As part of our efforts to develop scalable planning techniques for very large stochastic environments, we are currently constructing a software simulator for an example domain, as well as the software infrastructure for managing and extending this domain. These components will provide us with a realistic, extensible, task-driven problem on which to focus research effort as well as allow us to model further real-world scenarios and develop other example problems.

We take a package delivery task as our initial target problem because it displays a number of interesting research issues (primary among which is a large state space) and is closely related to a number of problems of practical interest. In this problem, a robotic agent is faced with the problem of picking up and delivering a variety of packages to locations in a complex spatial environment. We use the Markov decision process (MDP) formalism to describe the environment, problem dynamics, and tasks. In this representation, the world is described by a set of state variables (such as location or battery power) and the vector formed by a specific assignment to each variable describes a particular world state that the robotic agent can find itself in.
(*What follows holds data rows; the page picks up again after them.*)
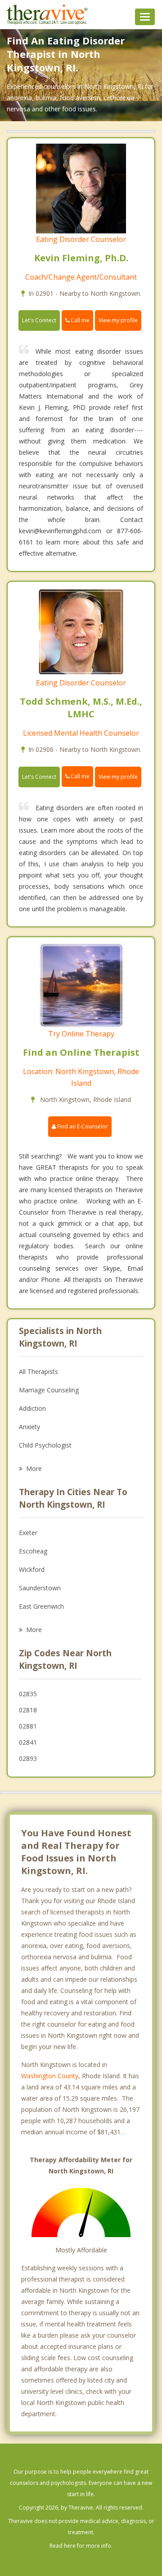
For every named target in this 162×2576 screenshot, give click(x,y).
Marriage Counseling (49, 1390)
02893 (28, 1758)
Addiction (32, 1408)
The set of all possible states, taken together, is the state space of the problem and represents all possible configurations of the world. The effects of the agent's actions on the state variables (changing its position or recharging its battery) are described by a transition function that models the uncertainty in the domain's dynamics. For example, the transition function can represent the probability that a robot drops a package that it's carrying or model the noise in the movements of the robot's actuators. Finally, the MDP models the agent's goals as a reward function that expresses the priority of achieving each goal or the importance of maintaining particular operating conditions such as battery level.

For our implementation of the package delivery problem, we have developed a model of the building housing the MIT AI and LCS labs, a ten-story office building with moderately complex hallway and office arrangements (offices are arranged slightly differently on each floor, for example). Our initial model includes only a fraction of the true complexity of package delivery in this environment, but our software infrastructure allows us to easily extend the domain description to include additional factors or to represent the environment at higher resolution. At the moment, our model includes:

A coarse (roughly 1-meter) quantization of X and Y coordinate (75 and 25 discrete values, respectively)
Floor (10 values)
Set of packages to be delivered (roughly 200 one-bit variables)
Set of packages in the agent's possession (roughly 200 one-bit variables)
Whether doors are locked or unlocked (roughly 100 one-bit variables)

The total state space is the cross-product of the domain of each of these variables (somewhat more than 500 bits or 2⁵⁰⁰ states). While this is still a small approximation of the true problem, it is quite large enough to pose an extreme challenge to current state-of-the-art stochastic planning methods.

Flexible design has been an important criterion in the development of our MDP simulator library. We intend our code base to be both powerful enough to simulate large stochastic systems and general enough to cover a wide range of tasks. In particular, the implementation is entirely in Java for portability, though we are currently constructing a network communication channel so that the simulator can be easily coupled to external software systems in other languages (e.g., a visualization system or a controller for a robot). The data structures support representing the MDP in purely tabular form (appropriate for small domains), as dynamic Bayes networks, as parameterized stochastic decision trees, or with general Java expressions. We currently support binary, discrete range, and enumerated set state variables, though the class library can easily be extended to handle continuous or other variables as well. Our hope is that this library will support not only our own research but that of other research groups currently studying stochastic planning, and a number of other researchers have recently expressed interest in our system.